_Data shown:_
-=-=-

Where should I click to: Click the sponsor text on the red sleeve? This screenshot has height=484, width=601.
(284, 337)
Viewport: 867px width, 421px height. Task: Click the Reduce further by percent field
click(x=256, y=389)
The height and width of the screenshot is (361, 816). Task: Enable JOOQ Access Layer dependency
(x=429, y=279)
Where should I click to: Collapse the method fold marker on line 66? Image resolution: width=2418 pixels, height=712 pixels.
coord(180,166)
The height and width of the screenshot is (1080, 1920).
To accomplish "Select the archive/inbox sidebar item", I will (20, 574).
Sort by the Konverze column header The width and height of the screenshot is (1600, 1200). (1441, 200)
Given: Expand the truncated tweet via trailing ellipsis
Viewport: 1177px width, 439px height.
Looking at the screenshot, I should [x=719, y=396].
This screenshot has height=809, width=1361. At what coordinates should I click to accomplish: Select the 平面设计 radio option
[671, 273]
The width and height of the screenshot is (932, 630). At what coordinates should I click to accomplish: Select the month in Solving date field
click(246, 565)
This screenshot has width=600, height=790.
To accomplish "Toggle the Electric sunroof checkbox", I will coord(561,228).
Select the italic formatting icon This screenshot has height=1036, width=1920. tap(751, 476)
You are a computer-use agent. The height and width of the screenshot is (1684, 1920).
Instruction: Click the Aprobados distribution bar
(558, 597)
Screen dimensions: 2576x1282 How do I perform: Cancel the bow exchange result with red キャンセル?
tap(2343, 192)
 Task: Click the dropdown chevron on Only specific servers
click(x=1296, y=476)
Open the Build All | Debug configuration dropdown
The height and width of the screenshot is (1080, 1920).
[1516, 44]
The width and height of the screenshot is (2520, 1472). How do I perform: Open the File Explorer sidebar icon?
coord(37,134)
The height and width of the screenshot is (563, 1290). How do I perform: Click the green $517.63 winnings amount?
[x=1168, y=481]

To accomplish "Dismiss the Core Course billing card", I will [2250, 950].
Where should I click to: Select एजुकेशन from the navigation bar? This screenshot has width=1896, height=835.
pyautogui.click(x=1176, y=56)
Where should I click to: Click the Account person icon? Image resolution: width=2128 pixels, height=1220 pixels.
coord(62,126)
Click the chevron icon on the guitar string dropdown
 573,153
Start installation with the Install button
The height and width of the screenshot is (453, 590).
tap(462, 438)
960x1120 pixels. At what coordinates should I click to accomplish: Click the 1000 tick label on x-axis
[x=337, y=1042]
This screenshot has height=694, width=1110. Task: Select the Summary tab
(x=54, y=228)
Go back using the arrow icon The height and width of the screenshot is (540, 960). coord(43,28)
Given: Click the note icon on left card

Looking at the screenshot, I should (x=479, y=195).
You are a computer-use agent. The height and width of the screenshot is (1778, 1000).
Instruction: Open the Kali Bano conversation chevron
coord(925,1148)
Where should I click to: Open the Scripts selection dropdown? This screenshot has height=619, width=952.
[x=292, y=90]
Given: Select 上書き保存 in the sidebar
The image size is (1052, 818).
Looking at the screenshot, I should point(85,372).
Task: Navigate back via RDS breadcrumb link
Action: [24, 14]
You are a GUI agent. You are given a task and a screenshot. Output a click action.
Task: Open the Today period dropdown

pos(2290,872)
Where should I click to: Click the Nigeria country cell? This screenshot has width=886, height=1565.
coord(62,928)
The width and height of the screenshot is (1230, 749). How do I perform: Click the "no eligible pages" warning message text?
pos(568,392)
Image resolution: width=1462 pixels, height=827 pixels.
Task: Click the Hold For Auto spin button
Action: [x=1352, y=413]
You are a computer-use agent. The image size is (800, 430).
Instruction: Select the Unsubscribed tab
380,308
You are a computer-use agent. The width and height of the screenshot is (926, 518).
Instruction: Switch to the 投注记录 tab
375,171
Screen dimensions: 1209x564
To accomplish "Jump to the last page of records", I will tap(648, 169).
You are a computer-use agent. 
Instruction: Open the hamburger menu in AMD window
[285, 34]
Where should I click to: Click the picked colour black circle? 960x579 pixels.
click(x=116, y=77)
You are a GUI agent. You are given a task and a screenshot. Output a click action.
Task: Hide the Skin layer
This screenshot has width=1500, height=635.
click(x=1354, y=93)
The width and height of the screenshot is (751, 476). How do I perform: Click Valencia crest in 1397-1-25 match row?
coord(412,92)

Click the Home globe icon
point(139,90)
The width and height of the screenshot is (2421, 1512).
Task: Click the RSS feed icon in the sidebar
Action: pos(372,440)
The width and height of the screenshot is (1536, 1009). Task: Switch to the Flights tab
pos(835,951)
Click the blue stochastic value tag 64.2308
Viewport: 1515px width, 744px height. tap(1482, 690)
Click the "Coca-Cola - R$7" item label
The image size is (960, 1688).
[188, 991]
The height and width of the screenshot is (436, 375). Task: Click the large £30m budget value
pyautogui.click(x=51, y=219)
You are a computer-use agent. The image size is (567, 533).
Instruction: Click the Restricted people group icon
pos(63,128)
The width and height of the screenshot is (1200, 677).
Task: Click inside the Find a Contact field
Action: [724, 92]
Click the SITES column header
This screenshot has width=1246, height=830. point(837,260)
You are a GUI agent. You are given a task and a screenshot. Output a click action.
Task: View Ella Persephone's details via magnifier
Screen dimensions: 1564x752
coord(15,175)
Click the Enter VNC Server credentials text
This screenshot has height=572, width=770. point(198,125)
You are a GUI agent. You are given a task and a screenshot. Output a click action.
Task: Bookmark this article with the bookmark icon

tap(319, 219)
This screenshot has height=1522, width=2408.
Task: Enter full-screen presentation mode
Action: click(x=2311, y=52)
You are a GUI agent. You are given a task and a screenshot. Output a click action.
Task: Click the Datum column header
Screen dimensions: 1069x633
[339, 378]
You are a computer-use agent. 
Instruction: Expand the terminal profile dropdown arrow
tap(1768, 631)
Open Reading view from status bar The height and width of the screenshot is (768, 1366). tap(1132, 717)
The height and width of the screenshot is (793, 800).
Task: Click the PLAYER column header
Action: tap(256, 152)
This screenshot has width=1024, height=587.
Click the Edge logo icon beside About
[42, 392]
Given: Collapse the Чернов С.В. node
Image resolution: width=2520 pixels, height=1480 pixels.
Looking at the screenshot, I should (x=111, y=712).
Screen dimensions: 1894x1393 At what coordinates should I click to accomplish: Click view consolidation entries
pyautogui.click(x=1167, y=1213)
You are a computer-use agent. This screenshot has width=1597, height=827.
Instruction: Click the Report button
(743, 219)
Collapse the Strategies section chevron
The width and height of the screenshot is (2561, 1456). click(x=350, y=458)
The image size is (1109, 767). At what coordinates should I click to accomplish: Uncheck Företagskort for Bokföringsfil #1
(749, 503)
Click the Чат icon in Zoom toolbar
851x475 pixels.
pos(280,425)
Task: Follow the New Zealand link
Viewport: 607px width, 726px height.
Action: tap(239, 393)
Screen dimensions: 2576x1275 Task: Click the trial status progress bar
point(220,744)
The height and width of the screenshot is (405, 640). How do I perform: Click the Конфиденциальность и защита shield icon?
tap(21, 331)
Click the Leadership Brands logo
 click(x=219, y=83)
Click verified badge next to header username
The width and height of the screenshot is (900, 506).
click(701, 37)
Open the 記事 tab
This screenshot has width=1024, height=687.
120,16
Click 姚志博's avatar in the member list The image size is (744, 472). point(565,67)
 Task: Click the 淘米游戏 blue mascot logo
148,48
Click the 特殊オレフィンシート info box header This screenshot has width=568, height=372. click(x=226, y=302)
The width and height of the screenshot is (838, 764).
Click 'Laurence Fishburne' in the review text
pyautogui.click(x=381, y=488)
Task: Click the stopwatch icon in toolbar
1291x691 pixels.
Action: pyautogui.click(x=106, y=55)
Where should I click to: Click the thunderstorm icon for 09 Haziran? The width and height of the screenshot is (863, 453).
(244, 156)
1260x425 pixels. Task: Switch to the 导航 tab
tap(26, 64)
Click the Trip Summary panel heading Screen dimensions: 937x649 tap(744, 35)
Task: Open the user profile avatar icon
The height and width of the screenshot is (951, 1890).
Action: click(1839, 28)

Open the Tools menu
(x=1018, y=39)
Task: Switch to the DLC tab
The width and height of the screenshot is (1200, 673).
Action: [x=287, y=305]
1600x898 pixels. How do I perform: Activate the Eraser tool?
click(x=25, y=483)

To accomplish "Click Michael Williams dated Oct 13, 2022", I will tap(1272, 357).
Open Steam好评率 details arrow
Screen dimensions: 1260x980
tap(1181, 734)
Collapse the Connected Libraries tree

-=-=-

_To do:_ Reproduce the entries above word for word, starting at the line that contains "The height and width of the screenshot is (405, 640)." and continuing through the last line of the entries.

_The result:_
The height and width of the screenshot is (405, 640). How do I perform: Click the Конфиденциальность и защита shield icon?
tap(21, 331)
Click the Leadership Brands logo
 click(x=219, y=83)
Click verified badge next to header username
The width and height of the screenshot is (900, 506).
click(701, 37)
Open the 記事 tab
This screenshot has width=1024, height=687.
120,16
Click 姚志博's avatar in the member list The image size is (744, 472). point(565,67)
 Task: Click the 淘米游戏 blue mascot logo
148,48
Click the 特殊オレフィンシート info box header This screenshot has width=568, height=372. click(x=226, y=302)
The width and height of the screenshot is (838, 764).
Click 'Laurence Fishburne' in the review text
pyautogui.click(x=381, y=488)
Task: Click the stopwatch icon in toolbar
1291x691 pixels.
Action: pyautogui.click(x=106, y=55)
Where should I click to: Click the thunderstorm icon for 09 Haziran? The width and height of the screenshot is (863, 453).
(244, 156)
1260x425 pixels. Task: Switch to the 导航 tab
tap(26, 64)
Click the Trip Summary panel heading Screen dimensions: 937x649 tap(744, 35)
Task: Open the user profile avatar icon
The height and width of the screenshot is (951, 1890).
Action: click(1839, 28)

Open the Tools menu
(x=1018, y=39)
Task: Switch to the DLC tab
The width and height of the screenshot is (1200, 673).
Action: [x=287, y=305]
1600x898 pixels. How do I perform: Activate the Eraser tool?
click(x=25, y=483)

To accomplish "Click Michael Williams dated Oct 13, 2022", I will tap(1272, 357).
Open Steam好评率 details arrow
Screen dimensions: 1260x980
tap(1181, 734)
Collapse the Connected Libraries tree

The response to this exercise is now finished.